## Required work
In the entries that follow, how many lines contain "Expand"? Answer with the number only.

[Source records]
^^^^^^^^^^^^^^^^

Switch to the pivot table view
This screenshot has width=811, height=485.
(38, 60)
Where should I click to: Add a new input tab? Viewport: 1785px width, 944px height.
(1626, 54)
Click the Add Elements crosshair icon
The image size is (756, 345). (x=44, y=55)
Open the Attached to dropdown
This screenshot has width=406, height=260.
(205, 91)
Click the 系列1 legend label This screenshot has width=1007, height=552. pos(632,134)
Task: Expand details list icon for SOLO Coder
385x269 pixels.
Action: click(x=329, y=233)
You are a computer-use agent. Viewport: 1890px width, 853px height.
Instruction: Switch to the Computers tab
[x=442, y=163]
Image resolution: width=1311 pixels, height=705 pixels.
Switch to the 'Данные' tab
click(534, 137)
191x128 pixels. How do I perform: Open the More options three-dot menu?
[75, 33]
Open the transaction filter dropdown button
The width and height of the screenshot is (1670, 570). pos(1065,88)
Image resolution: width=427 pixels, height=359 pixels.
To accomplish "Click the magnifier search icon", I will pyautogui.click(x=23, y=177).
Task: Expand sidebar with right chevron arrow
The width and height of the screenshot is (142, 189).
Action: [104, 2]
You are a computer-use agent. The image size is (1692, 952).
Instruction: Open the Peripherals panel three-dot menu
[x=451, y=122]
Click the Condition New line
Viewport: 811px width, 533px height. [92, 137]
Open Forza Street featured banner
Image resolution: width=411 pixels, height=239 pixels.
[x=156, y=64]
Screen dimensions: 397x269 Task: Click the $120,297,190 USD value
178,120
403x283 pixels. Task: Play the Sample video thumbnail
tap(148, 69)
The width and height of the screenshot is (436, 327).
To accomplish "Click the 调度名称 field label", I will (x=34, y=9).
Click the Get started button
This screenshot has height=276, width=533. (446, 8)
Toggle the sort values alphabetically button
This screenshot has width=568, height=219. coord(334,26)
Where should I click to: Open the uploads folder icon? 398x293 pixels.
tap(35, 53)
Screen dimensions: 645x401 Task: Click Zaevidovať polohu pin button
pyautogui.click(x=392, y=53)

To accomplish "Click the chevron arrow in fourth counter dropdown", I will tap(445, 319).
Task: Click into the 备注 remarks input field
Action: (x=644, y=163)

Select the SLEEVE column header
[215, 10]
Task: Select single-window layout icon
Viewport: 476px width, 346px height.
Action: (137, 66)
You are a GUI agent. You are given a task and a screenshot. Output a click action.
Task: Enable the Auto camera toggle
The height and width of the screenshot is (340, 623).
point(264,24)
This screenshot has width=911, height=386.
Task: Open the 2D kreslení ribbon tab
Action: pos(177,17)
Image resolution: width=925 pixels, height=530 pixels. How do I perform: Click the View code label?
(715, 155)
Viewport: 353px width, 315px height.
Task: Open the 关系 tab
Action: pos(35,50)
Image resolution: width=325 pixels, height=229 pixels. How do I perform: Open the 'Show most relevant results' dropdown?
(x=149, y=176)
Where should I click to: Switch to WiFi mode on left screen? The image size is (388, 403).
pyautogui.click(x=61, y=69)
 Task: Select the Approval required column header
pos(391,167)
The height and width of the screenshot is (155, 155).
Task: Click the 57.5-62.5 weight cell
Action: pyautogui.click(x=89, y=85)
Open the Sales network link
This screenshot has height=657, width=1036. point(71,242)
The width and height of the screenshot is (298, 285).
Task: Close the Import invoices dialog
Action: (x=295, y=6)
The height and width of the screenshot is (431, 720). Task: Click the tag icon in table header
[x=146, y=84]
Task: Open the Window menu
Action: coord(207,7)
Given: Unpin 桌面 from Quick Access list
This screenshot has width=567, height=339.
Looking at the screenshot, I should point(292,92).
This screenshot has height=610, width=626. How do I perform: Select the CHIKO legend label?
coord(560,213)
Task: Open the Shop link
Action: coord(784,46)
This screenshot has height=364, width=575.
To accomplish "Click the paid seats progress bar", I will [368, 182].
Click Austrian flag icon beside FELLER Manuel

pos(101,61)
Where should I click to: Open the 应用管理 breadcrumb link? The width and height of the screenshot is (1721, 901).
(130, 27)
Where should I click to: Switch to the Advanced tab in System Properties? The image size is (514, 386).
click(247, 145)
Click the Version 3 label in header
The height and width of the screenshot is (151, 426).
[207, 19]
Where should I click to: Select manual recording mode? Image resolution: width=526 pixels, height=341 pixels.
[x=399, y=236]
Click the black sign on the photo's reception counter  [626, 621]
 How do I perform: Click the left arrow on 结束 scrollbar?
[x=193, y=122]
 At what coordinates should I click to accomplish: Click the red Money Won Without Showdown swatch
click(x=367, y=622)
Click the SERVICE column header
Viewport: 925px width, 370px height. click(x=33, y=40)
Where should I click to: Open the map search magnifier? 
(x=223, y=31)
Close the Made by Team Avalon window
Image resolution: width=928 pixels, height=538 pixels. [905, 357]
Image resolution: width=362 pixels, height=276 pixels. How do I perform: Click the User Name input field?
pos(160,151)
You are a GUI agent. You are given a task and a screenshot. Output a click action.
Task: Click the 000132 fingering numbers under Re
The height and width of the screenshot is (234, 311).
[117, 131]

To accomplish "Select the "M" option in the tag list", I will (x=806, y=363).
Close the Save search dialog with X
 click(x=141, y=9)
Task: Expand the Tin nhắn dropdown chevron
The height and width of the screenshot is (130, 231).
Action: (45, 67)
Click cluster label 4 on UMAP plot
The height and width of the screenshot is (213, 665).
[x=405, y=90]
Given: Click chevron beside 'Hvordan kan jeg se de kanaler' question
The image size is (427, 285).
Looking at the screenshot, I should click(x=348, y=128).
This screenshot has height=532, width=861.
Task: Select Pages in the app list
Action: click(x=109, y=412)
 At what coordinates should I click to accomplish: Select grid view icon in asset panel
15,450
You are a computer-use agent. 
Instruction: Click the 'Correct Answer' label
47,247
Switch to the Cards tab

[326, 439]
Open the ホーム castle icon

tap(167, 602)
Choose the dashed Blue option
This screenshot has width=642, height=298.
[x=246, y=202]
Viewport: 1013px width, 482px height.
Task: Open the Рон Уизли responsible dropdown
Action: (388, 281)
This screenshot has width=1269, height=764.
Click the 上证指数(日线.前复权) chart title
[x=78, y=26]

^^^^^^^^^^^^^^^^

## Solution for this problem
3